Diocese of Toledo
Stati Uniti d'America 11/1973The following is an excerpt from Handbook: Parish Committee on Ecumenical and Interfaith Relations, guidelines published by the diocese of Toledo, Ohio, in the fall of 1973.
When Pope John XXIII (whose baptismal name was Joseph) welcomed a group of Jews who had come to demonstrate their affection for him, he spoke that now famous salutation, « I am Joseph, your brother » (Gn. 45.4) With these words, he embraced the whole Jewish people. Behind that spontaneous greeting was a vision that has continued to grow in the Church's teaching and practice during the reign of Pope Paul VI.
The teaching of Vatican II speaks in the categories of brotherly love suggested by Pope John when it recalls « the spiritual bond linking the people of the New Covenant with Abraham's stock » (Nostra Aetate, art. 4). It sees clearly that the roots of the relationship between Christianity and Judaism are to be found in the common fatherhood of Abraham. It calls upon the Church to recognize the workings of God's mysterious providence by reminding her that she must see her own beginnings in the faith and election of the patriarchs, Moses and the prophets. Indeed, many of the specific elements of her faith from which the Church derives her very life are foreshadowed in Israel's history: baptism in the passage through the sea; the Eucharist in the manna; Christ Himself in the cloud, the pillar of fire, and the rock that yielded lifegiving water at Moses' insistent command (Cf. 1 Cor. 10:15).
The Church loves the Jewish people and recognizes that they « remain most dear to God, for God does not repent of the gifts He makes, nor of the calls He issues » (Lumen Gentium, art. 16). With Pope Pius XI, we proudly reaffirm that « spiritually we are all Semites ».
Aware of this rich heritage, and the close ties with the Jewish Community, we offer these Guidelines for Christian-Jewish Relations. We do so in hope that they may foster a deeper spirit of fraternal understanding and love, and that they may prove a valuable instrument of mutual cooperation leading to a reassertion in our time of the religious and social values of the Judaeo-Christian tradition.
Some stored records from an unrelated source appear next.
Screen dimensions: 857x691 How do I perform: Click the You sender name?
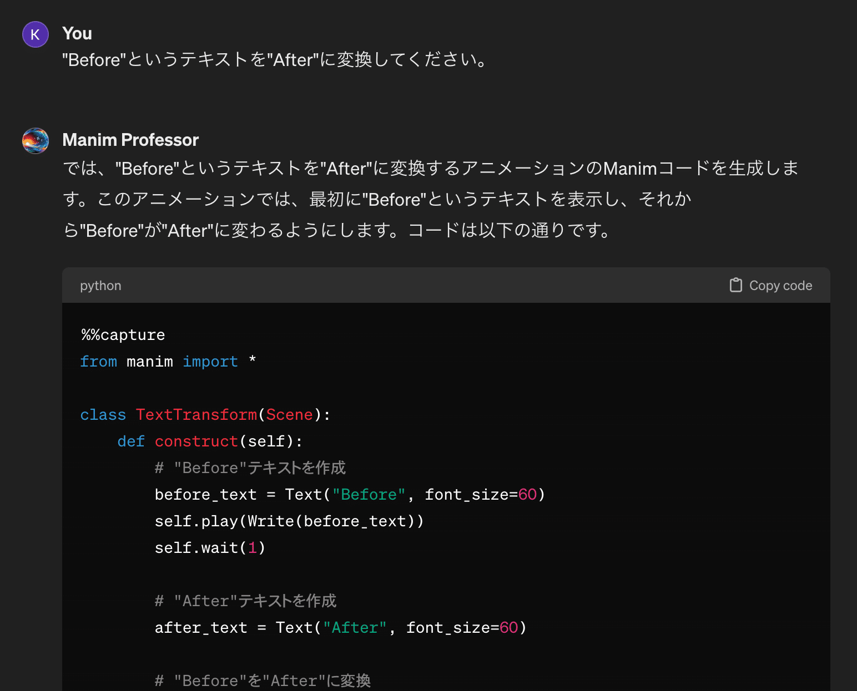coord(77,33)
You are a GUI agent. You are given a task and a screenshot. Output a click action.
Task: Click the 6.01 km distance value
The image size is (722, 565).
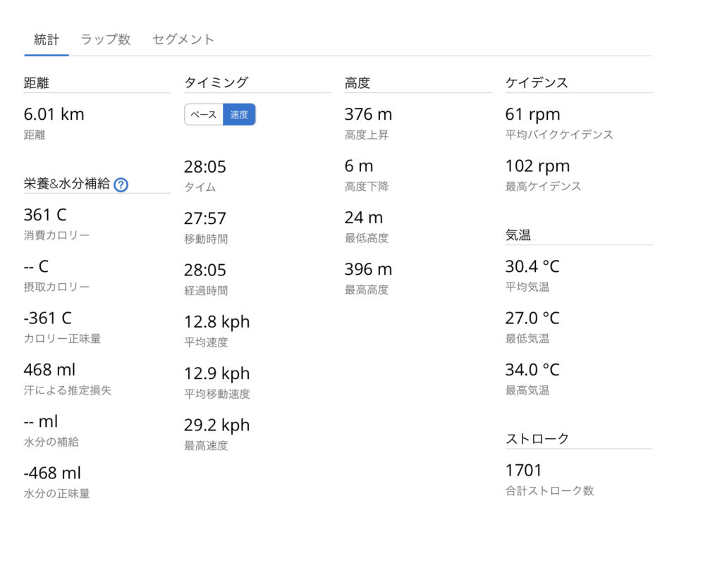coord(54,114)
1) EDUCATION . . . This should be a concern of each parish committee. Much misinformation even today continues to abound in regard to Jews and Judaism. It is often just this ignorance that provides the basis for anti-Semitism. The committee can help provide more and accurate information about Jews and Judaism by sponsoring school visits, lectures, adult education programs, and discussion groups, and by providing resources to the normal communication and education channels of the parish (the bulletin, the parish library, the pamphlet rack, the school library, etc.).
2) DIALOGUE . . . The committee can promote dialogue by arranging for exchange visits or open houses, helping to arrange for living room discussion groups, lay organization exchanges, etc.
3) PRAYER . . . Interfaith services with Jews should be encouraged whenever this is mutually acceptable; for example, on holidays such as Thanksgiving, or around traditions such as the Sabbath. These should always be planned jointly.
4) SOCIAL ACTION . . All community involvement programs of the parish should include members of the Jewish Community, if possible.
1) Various forms of dialogue.
2) Open Houses.
3) Mutual visits.
4) Joint prayers for common objectives such as peace, social justice, brotherhood, national holidays, etc.
5) Prayer in common with Jews should be encouraged whenever it is mutually acceptable.
6) Public prayers for the welfare of the Jewish community are recommended in our liturgical celebrations.
7) Catholics may accept invitations to the liturgical services of Jewish congregations.
8) Jewish religious and lay leaders should be invited to important diocesan and parochial events.
9) Christian-Jewish cooperation should be encouraged in the field of social action.